The second sub-unit of “Hiroshima…/Nagasaki…” would then look at the two cities and their people in the days, weeks, months and years after the bombings. Among the most important subjects to be covered in this sections are the overwhelming medical crises in the two cities and the lack of hospital facilities, the search for relatives and loved ones, the confrontation with a mysterious and, for a few weeks, steadily worsening epidemic of radiation sickness, and the long-term radiation effects of the bombs. The story of the later wave of cancer, particularly the leukemia wave of the 1950s, can be told through the story of particular victims, such as that of Sadako and the paper cranes. For the period immediately after the bombings, there are also many powerful visual images from both cities, but particularly from Nagasaki. Hibakusha (bomb survivors) would also give their stories in a video or on a videodisk system that would allow visitors to select particular ones to watch.

──────────────────────────────

*WHAT TO WORK ON:*
1) Answer these about the Hiroshima and Nagasaki passage:
(a) In what decade did the leukemia wave take place?
(b) Which city is said to have especially many powerful visual images from the period immediately after the bombings?
(c) In what format would hibakusha give their stories?
2) Can you carry the Hiroshima and Nagasaki passage forward, starting after its last sentence?
The records that come next are separate material and are unrelated to the Hiroshima and Nagasaki passage.

*GIVEN RECORDS:*
──────────────────────────────

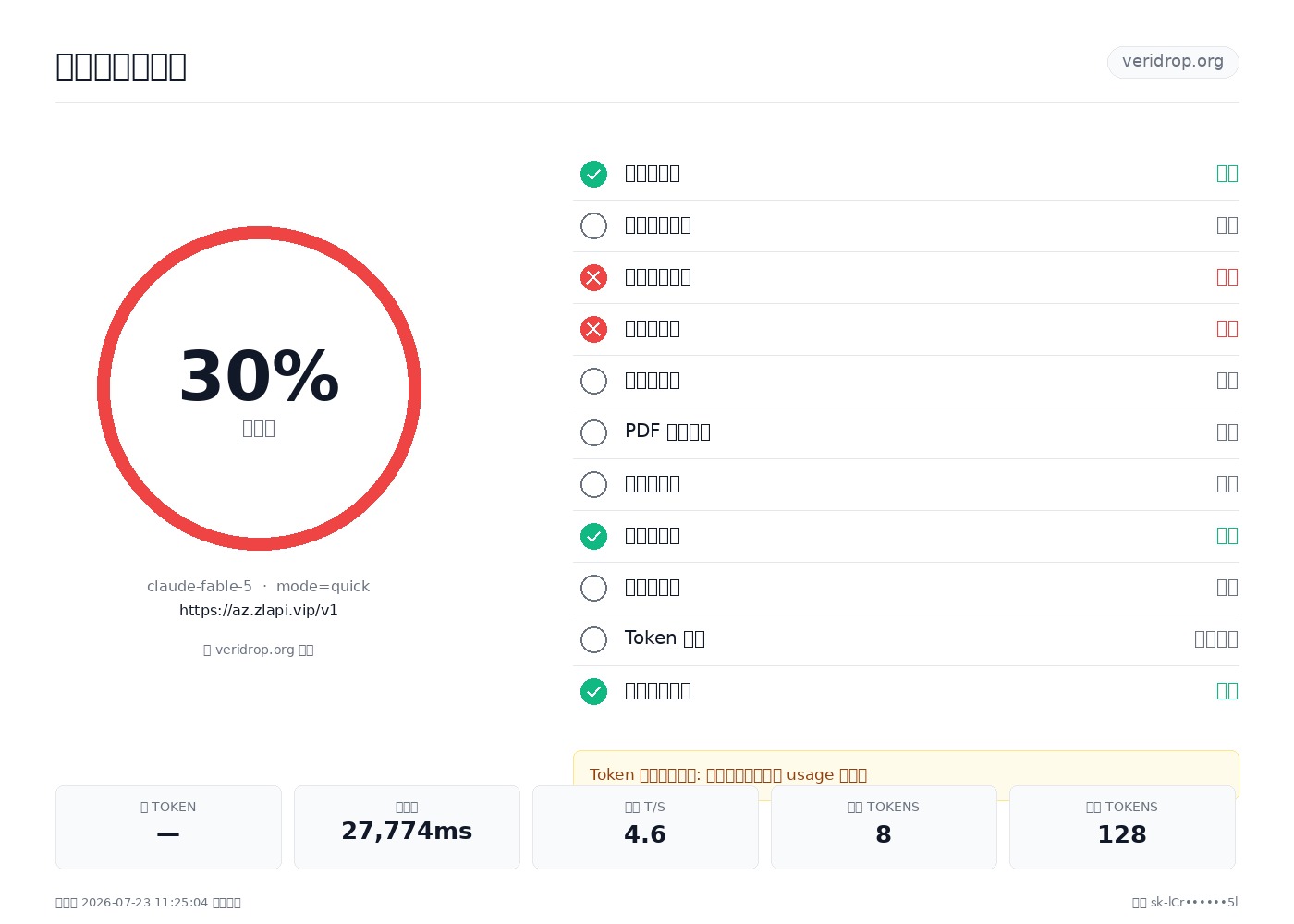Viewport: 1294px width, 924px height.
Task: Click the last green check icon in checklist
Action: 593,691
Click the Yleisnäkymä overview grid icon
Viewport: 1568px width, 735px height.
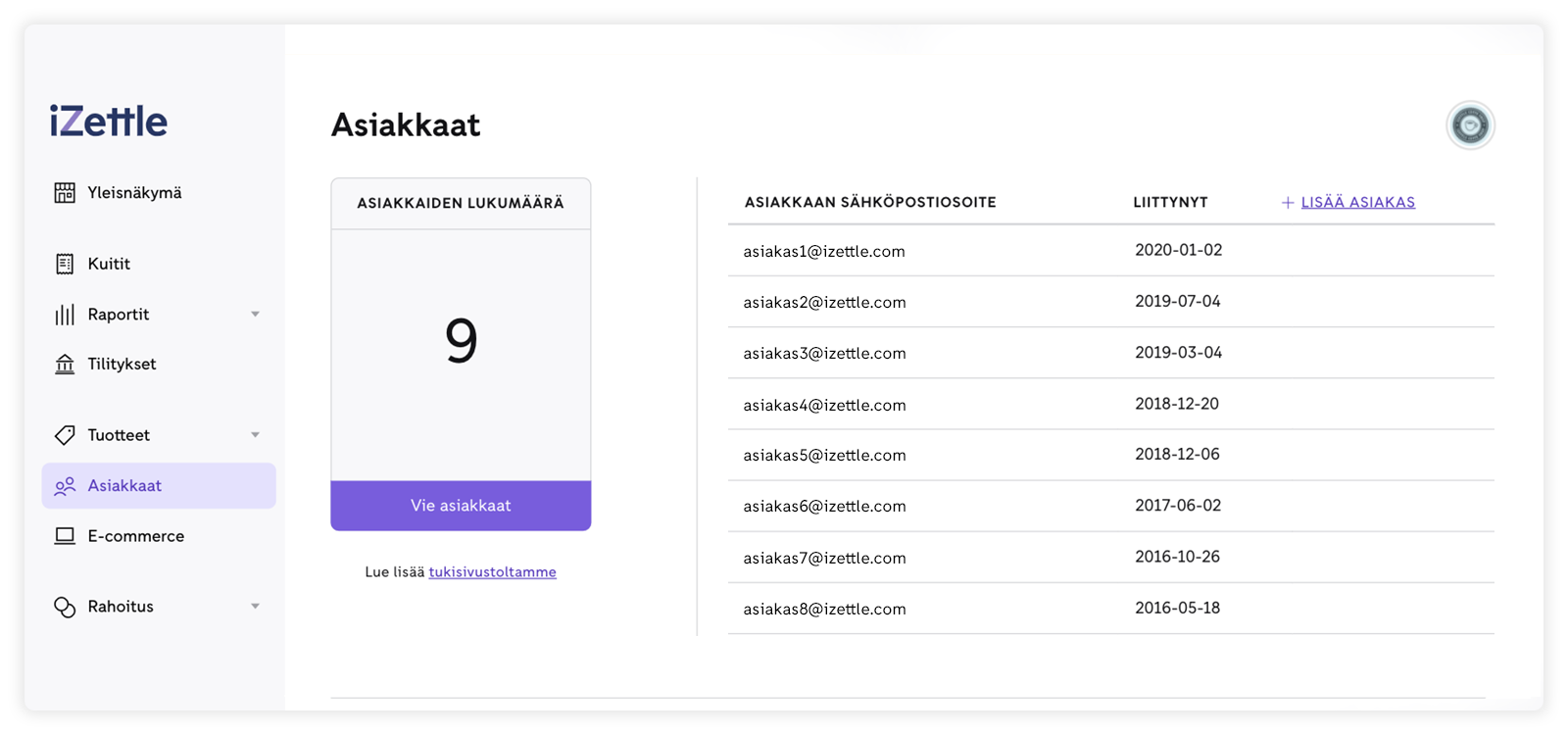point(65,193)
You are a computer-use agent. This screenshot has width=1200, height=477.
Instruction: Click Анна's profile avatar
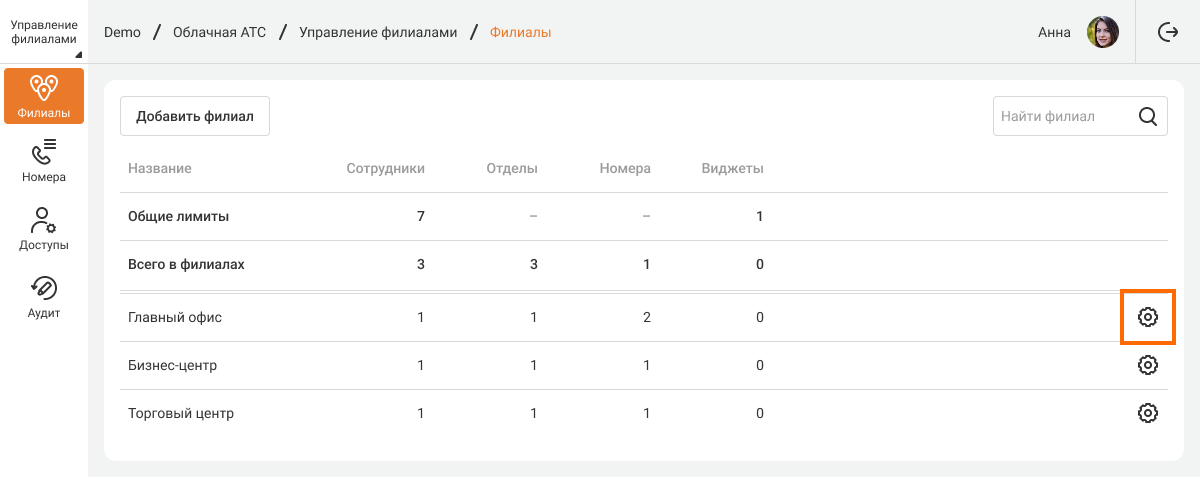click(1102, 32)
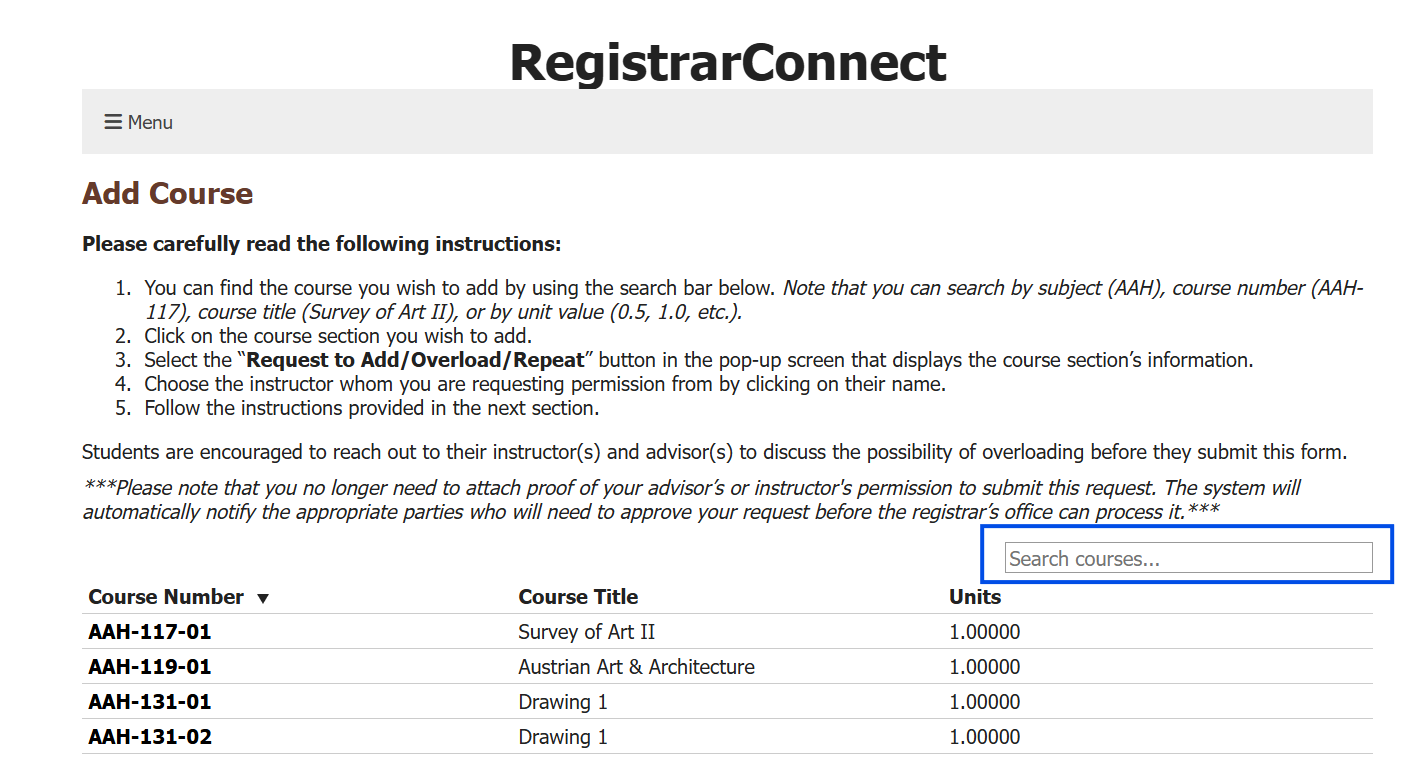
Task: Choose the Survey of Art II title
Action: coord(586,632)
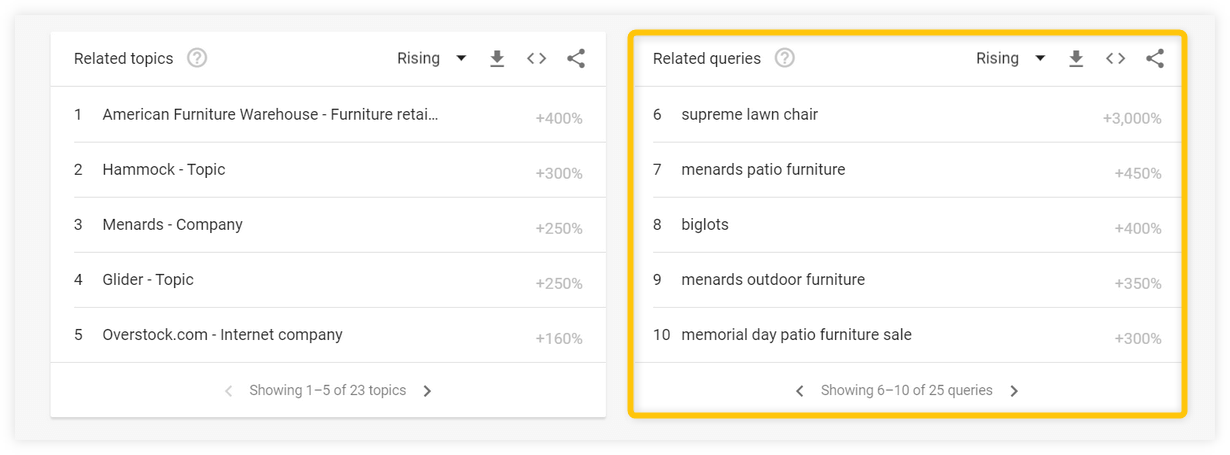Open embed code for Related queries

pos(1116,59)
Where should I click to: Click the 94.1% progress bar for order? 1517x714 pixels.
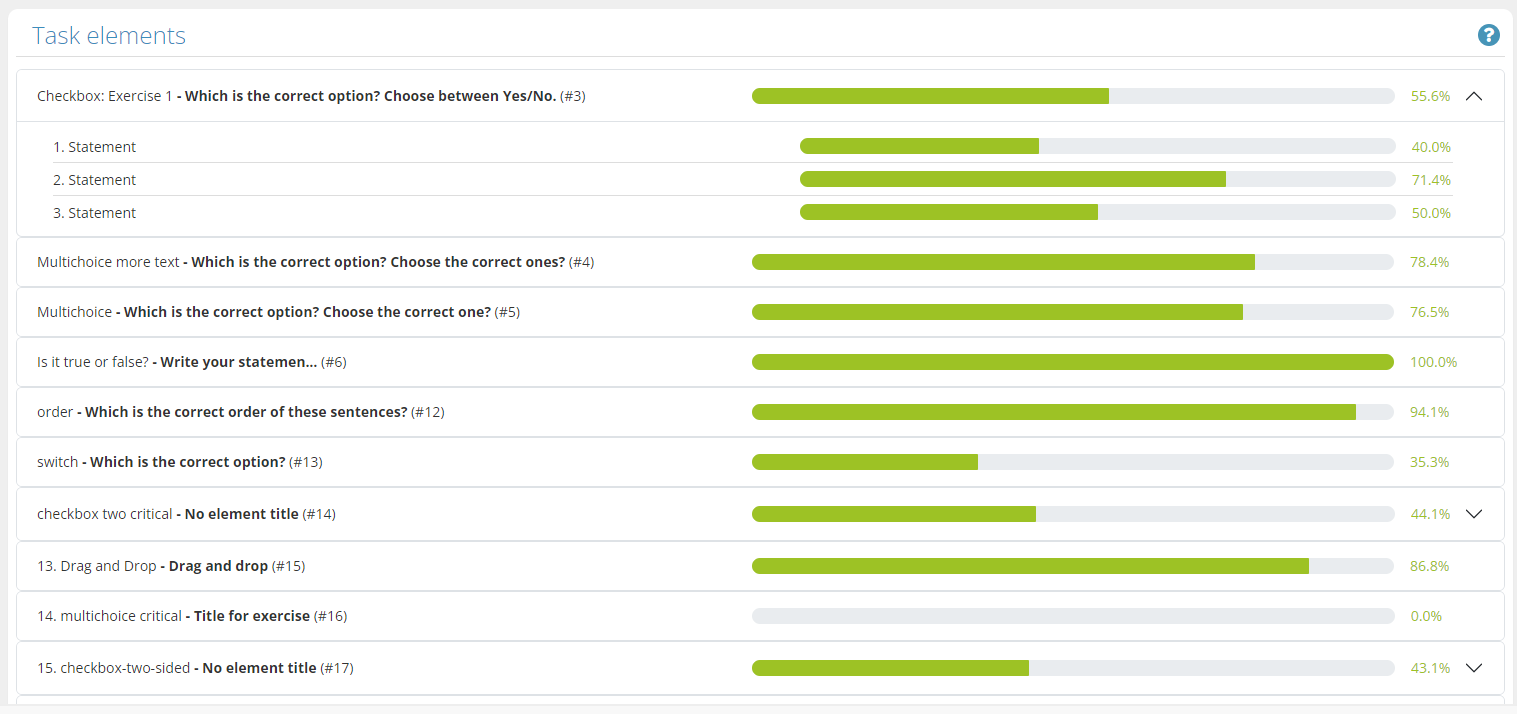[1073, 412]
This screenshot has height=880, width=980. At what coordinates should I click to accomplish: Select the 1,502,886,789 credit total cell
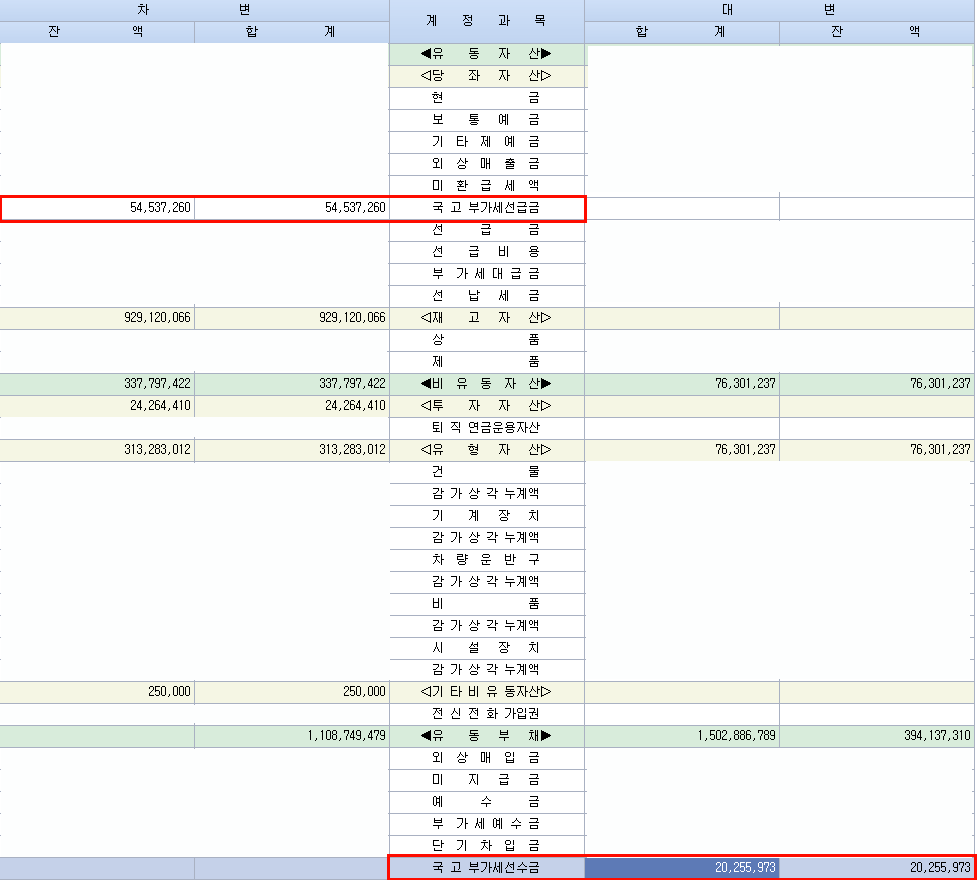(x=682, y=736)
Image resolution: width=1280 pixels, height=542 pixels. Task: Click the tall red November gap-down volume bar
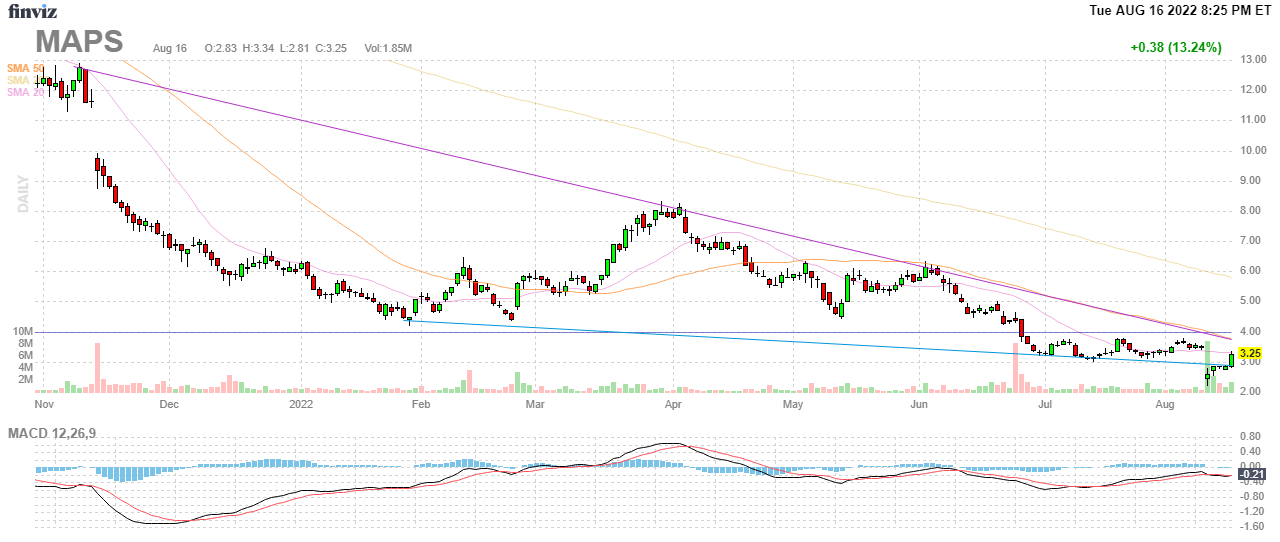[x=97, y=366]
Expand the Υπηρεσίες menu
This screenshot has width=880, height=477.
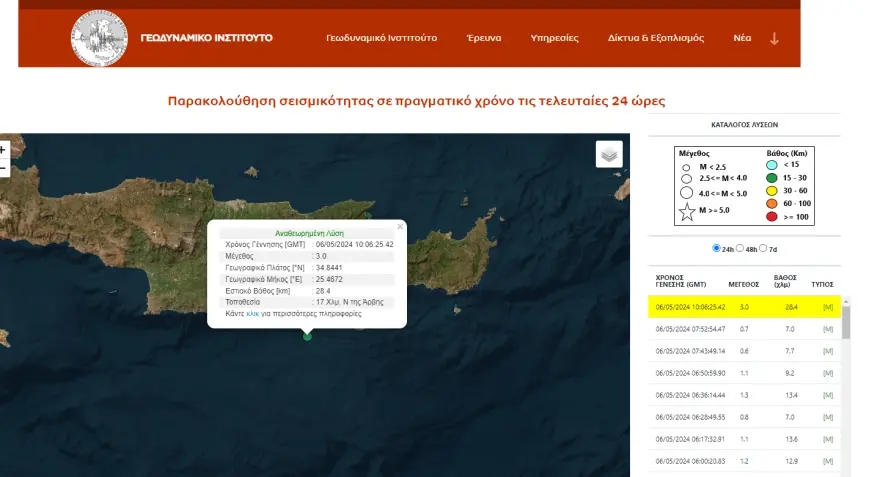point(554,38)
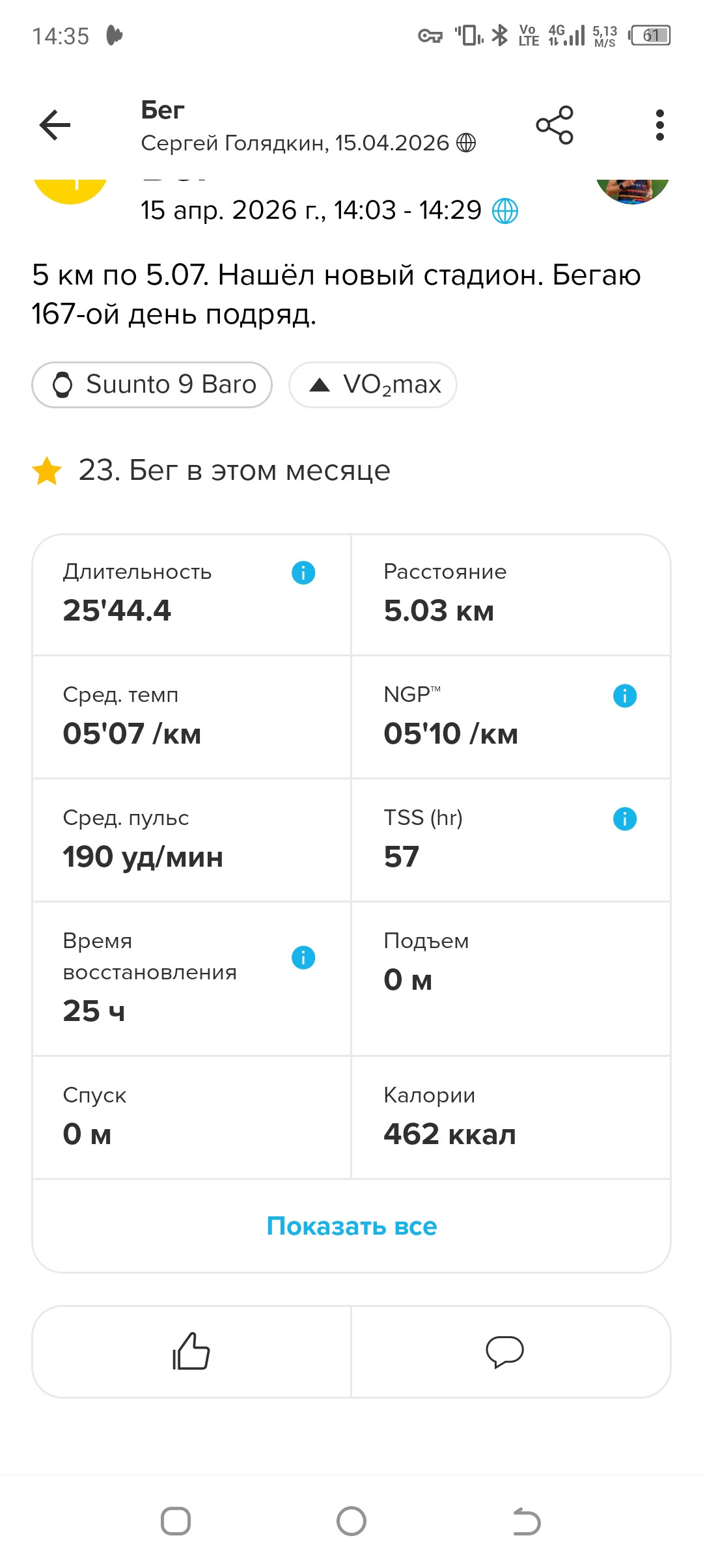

──────────────────────────────

*REPLIES:*
1)
(a) The 1950s.
(b) Nagasaki.
(c) In a video or on a videodisk system that would let visitors select particular ones to watch.

2)
Finally, the last, brief sub-unit of Unit 4 would look at the surrender of Japan and the role of the atomic bombs (and the Soviet declaration of war on Japan) in producing that sudden event. It would look at the intervention of the Emperor in breaking the deadlock of the Japanese government and at the thinking of President Truman and Secretary of State Byrnes in formulating their replies. If possible, this section will include a recording of Emperor Hirohito’s historic radio address of August 15, alongside a Japanese radio of the period. This section of the exhibit because it provides viewers with information about the controversial question as to whether atomic bombs were needed to shock the Japanese government into ending the war and whether the human suffering they produced was outweighed by the lives saved by an early surrender. These are, of course, difficult moral and political questions and the Smithsonian Institution can take no position in that regard. All the exhibit can do is provide visitors with the information needed to think more deeply about these questions.  

Conclusion: The Legacy of Hiroshima and Nagasaki

Upon leaving Unit 4, those visiting the exhibit will emerge into a solemn and contemplative space near the exit, where they will be invited to think about and respond to the exhibit. The brief labels in this section will note that the bombings are not only a subject which will forever remain debatable, they also heralded a new age of nuclear weapons. If Hiroshima and Nagasaki did not trigger the Cold War and the nuclear arms race between the United States and the Soviet Union, they certainly symbolized the new age and gave a glimpse of the reality of nuclear war.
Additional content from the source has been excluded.